128.9Role of National Committee of Post-Adoption Service Providers
Confirm the existing role of the National Committee of Post-Adoption Service Providers—focused on state/territory departments and the NGOs they fund to provide Adoption Information Services (AIS).
vs
Seek to expand the membership and role of the National Committee of Post-Adoption Service Provides by providing funding and/or support (e.g., secretariat support) to play a more active and regular role in coordination and dissemination.
Could expand membership to include other adoption-support services not funded by states/territories (including peer-support groups), and other key stakeholders such as BDM registries and relevant Australian Government departments (Social Services, Human Services and Health).
Given the fragmented nature of the sector, the inclusion of peer-support groups would be highly contentious. It would massively expand the number of representatives and therefore the running costs if support was to be provided for travel, if training/conference opportunities were provided in conjunction with meetings, and if the frequency of meetings was increased.
However, to exclude peer-supports would also be contentious, and risk the entire service model being “rejected” by stakeholders.
A compromise might be to include peer supports in the local networks, and ask local networks to manage membership and attendance at National Committee meetings.
The National Committee (or more efficiently, a subgroup appointed to take on this task) could act as an expert advisory group to the KTE functions, and play a role in providing feedback and endorsing products and services that are produced or promulgated through the proposed KTE national web portal, and through the proposed local service networks (e.g., publications, training materials, evaluation resources, etc.)
For a copy of the current draft terms of reference that has been considered through COAG processes, see Attachment M.
Aiming funding at direct service delivery for professionals engaging in evidence-based or evidence-informed services.
vs
Focusing funds on resources, training and supports to enhance the organisational capacity and skills of workers, including peer supports.

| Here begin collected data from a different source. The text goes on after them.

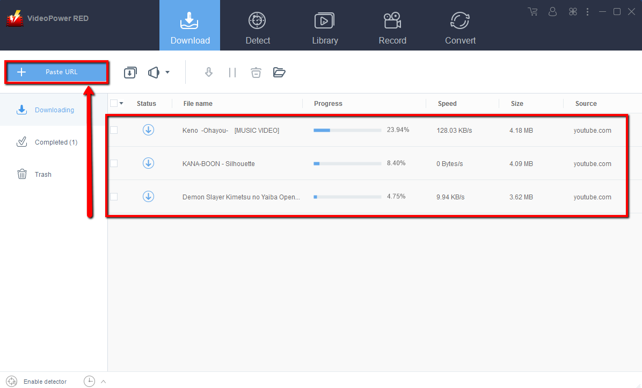Tick the checkbox for KANA-BOON - Silhouette
The width and height of the screenshot is (642, 388).
(x=114, y=163)
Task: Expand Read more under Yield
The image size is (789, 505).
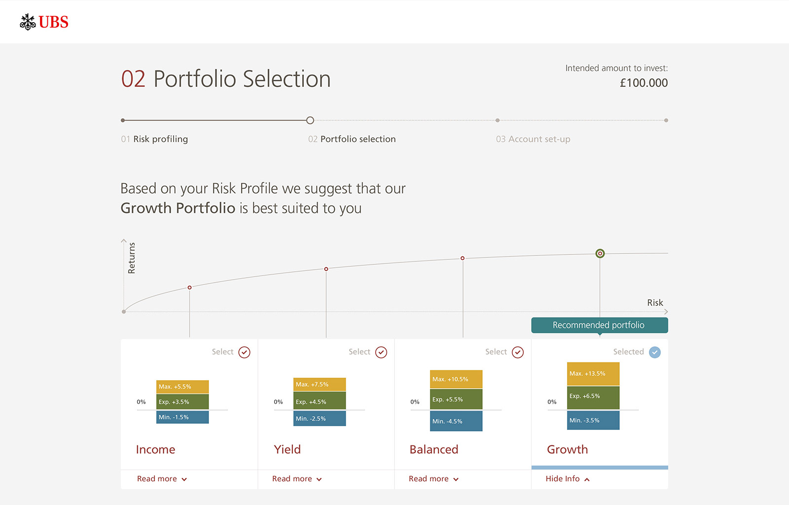Action: click(297, 479)
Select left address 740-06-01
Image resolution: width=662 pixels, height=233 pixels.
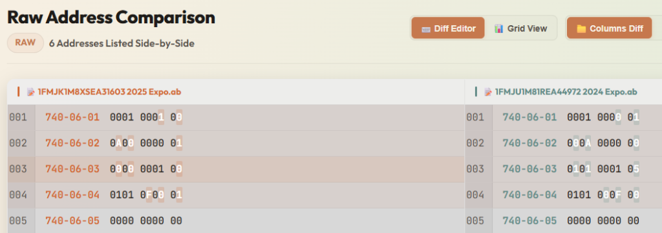point(72,117)
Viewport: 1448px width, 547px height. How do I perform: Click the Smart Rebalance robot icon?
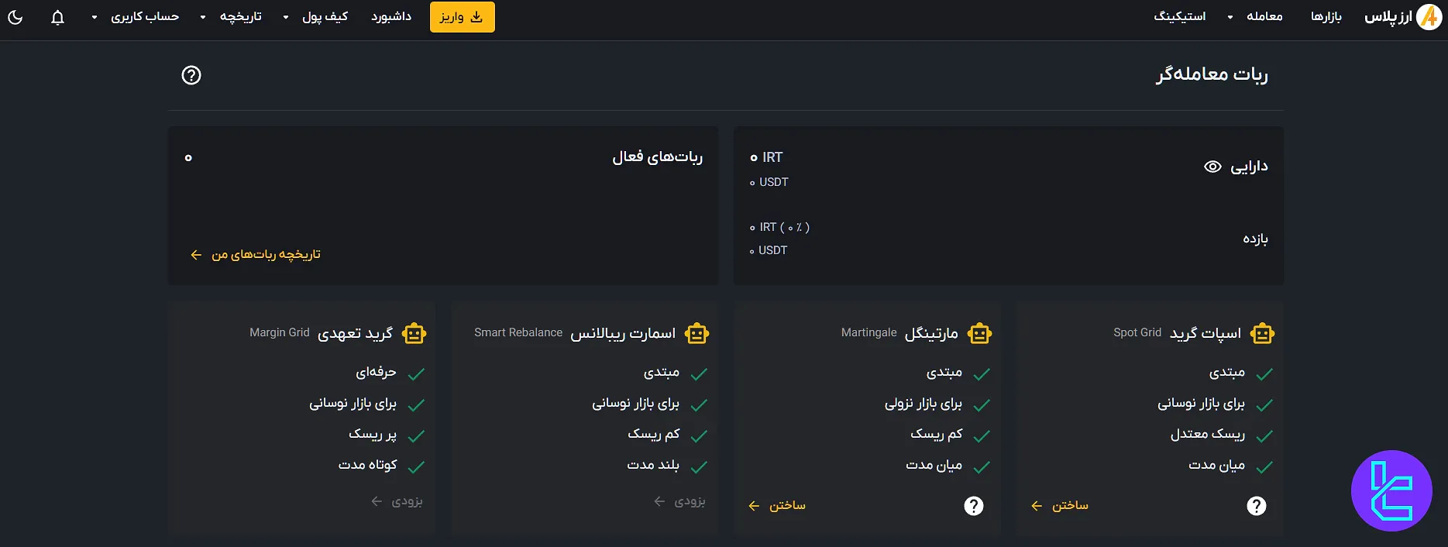[x=696, y=333]
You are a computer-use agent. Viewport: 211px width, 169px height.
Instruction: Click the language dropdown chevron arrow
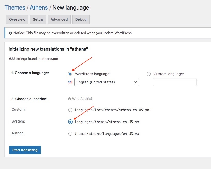(135, 82)
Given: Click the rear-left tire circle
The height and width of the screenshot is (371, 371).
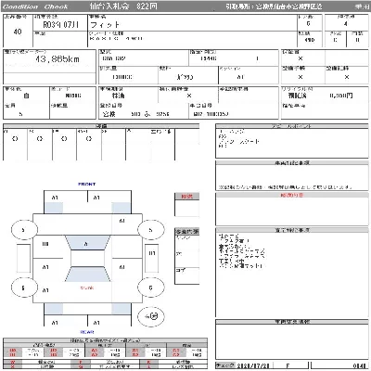Looking at the screenshot, I should click(x=24, y=288).
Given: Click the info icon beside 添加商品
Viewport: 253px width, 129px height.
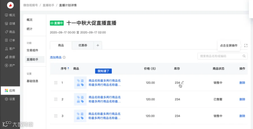Looking at the screenshot, I should pos(64,57).
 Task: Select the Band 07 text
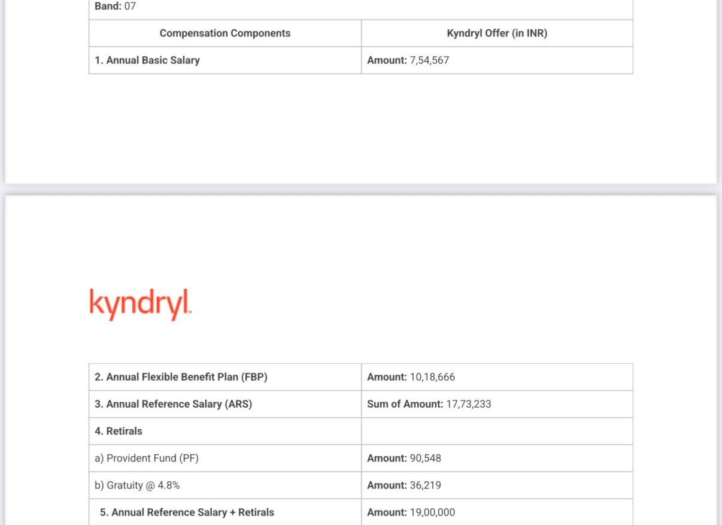pos(116,7)
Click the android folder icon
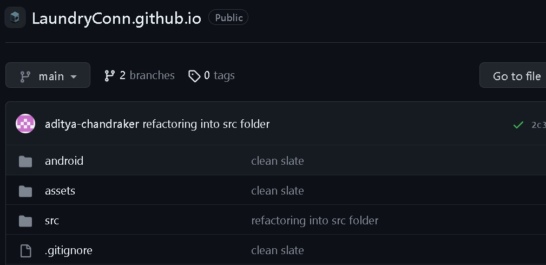 click(25, 161)
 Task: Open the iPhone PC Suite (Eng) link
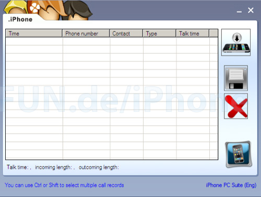[x=231, y=185]
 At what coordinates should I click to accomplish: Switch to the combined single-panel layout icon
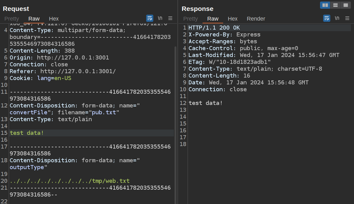346,5
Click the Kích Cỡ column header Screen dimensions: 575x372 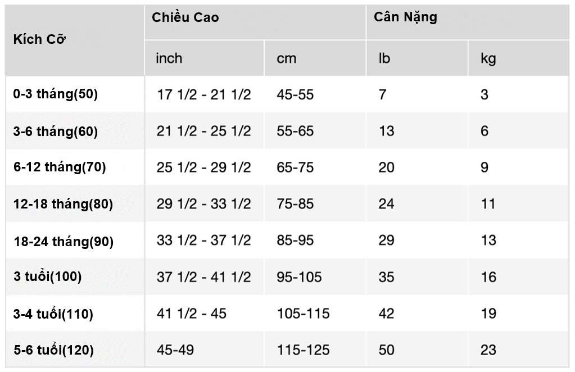click(x=40, y=40)
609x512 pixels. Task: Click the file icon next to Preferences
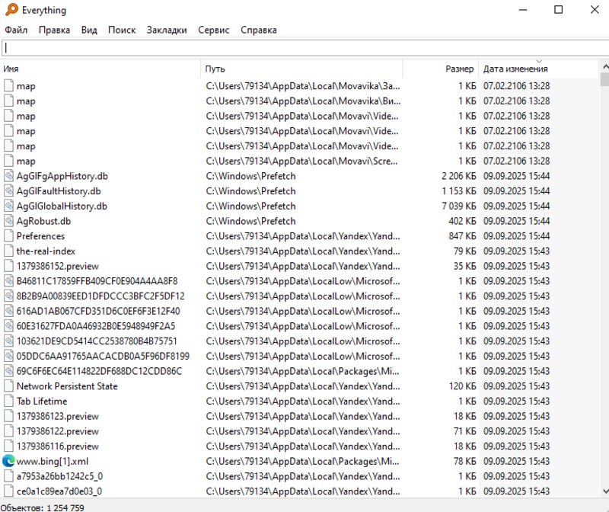[x=9, y=236]
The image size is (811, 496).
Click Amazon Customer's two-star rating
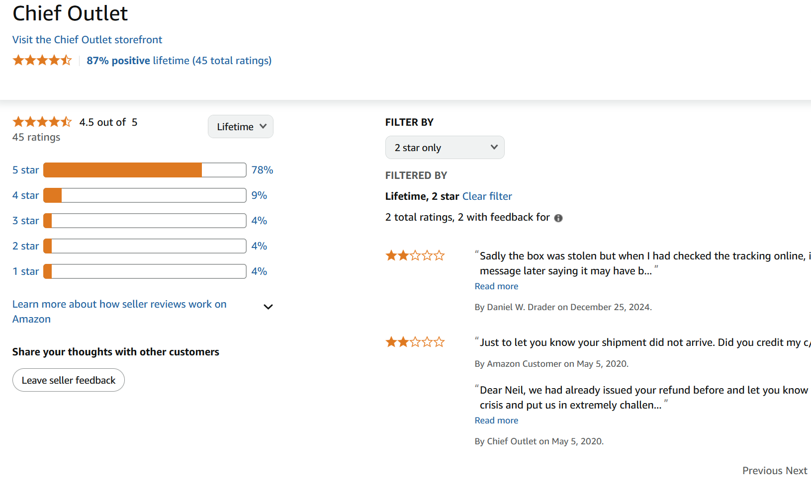(415, 342)
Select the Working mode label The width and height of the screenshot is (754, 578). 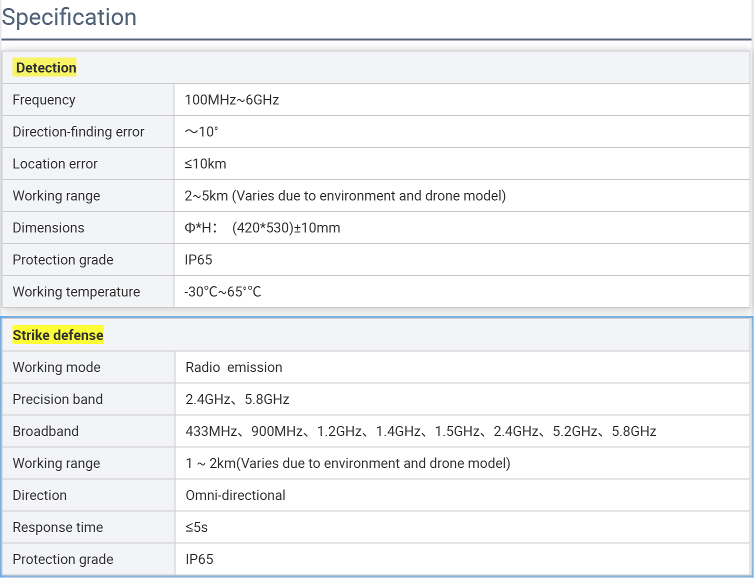(x=57, y=367)
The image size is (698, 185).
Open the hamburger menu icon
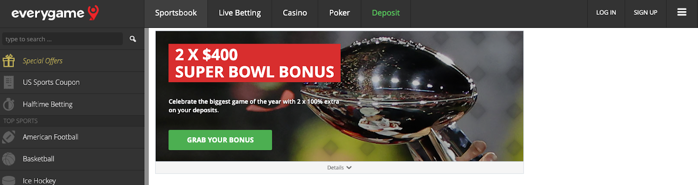(x=682, y=12)
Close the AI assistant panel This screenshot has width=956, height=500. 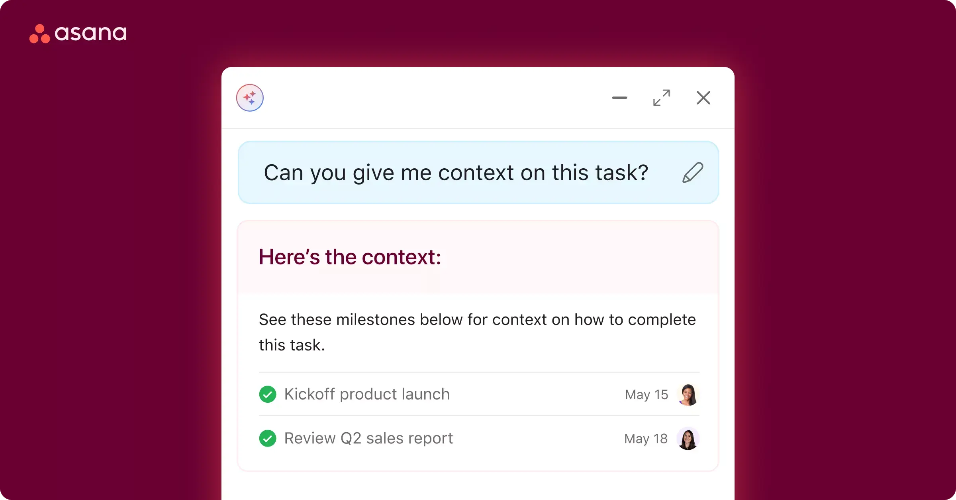click(x=703, y=97)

Currently, there is little focus on provision of services that can demonstrate an evidence base compared to other sectors such as veterans’ counselling, where there is a knowledge translation and exchange unit that synthesises the evidence base around what works in trauma-based therapies for PTSD and other mental health consequences of active military service.
Therefore, its hard to know whether simply providing more funding to current services to do what they already do will have the desired effect. In contrast, development and promotion of good practice principles, and synthesis/dissemination of the research evidence relating to broader therapies for grief, trauma, loss and attachment disruption will build the capacity of existing services—both mainstream and adoption-specific.